Rocket Invasion by King Lang (Curtis Books, 1950)

I found this on a stall at the Sunday Markets in Port Adelaide:


... a digest-sized publication so down-market that it doesn't even bother with a back cover blurb.  Instead it gives us an advertisement for this:
Glama, the Oriental Charm of Luck and Love!

Turning from the advertisements to the story, Rocket Invasion follows the adventures of a former Space Corps officer with the odd name of Chan Houston, his inexplicably hot girlfriend Loraine Castle, and his somewhat smug android, Norbert.   (Maybe he's overcompensating for his name.  Who on Earth names an android "Norbert", anyway?)

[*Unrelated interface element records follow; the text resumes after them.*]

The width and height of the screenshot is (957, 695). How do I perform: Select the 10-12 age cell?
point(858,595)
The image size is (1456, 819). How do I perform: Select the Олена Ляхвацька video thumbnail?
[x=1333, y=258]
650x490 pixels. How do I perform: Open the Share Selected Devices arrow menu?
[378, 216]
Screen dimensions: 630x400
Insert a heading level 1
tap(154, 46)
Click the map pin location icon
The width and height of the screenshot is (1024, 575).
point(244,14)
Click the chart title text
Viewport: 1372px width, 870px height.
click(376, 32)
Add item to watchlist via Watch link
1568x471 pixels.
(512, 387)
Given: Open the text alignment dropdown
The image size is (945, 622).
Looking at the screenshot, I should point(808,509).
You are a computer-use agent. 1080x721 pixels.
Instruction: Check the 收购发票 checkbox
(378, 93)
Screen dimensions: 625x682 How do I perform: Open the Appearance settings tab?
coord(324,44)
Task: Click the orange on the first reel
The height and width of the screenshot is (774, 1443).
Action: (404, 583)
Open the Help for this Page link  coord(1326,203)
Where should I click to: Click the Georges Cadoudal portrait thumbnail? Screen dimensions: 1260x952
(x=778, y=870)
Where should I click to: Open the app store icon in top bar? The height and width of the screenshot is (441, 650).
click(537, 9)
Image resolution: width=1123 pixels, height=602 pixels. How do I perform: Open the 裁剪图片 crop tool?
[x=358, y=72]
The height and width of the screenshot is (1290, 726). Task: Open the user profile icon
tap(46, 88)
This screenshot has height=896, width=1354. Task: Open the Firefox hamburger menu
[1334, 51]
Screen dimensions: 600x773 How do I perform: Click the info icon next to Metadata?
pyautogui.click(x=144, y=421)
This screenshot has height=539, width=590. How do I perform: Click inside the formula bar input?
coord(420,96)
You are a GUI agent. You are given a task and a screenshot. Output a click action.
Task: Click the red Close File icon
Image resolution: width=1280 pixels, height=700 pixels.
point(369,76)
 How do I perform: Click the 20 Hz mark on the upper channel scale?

Norbet is clearly the brains of the outfit, a sort of Jeeves with Gears.  It's just as well someone is on the ball, because Earth is about to be invaded by a force of blue, sword-wielding humanoids.  And though the story is halted several times to tell us androids cannot lie--Norbert spends a lot of his time telling plausible porkies to the aliens who have Houston and company prisoner.

King Land was a pseudonym for George Hay, John W. Jennison and E.C. Tubb. 


Wednesday, January 4, 2017

Murder on the Orient Express by Agatha Christie (Fontana, 1959)

Found on a stall at Fishermen's Wharf Markets in Port Adelaide:

Thundering along on its three days' journey across Europe, the famous Orient Express suddenly comes to a stop in the night.
Snowdrifts block the line somewhere in the Balkans.  Everything is quiet and passengers quickly settle down for the night, including Hercule Poirot.
In the morning an American millionaire is found stabbed, many times--Poirot is very much wanted.  The untrodden snow seems to prove that the murderer is still on board.  Poirot begins to think--and a brilliantly ingenious solution is found...
 And without a doubt, the solution is brilliant ingenious.  (No, I'm not going to tell you what it is.  This blog is a Spoiler Free Zone!  If you haven't already read Murder on the Orient Express--one of Christie's best known books--do so and find out the solution for yourself.)

This is the sort of plotting that earned Agatha Christie the sobriquet "the Queen of Crime".  At times her prose was merely functional, her characters two-dimensional, her attitudes snobbish and old-fashioned.  She was never adverse to using stereotypes, particularly when depicting foreigners or members of the lower classes.  However, she knew how to weave together the real clues and red herrings to create a mystery that kept the reader guessing right to the end.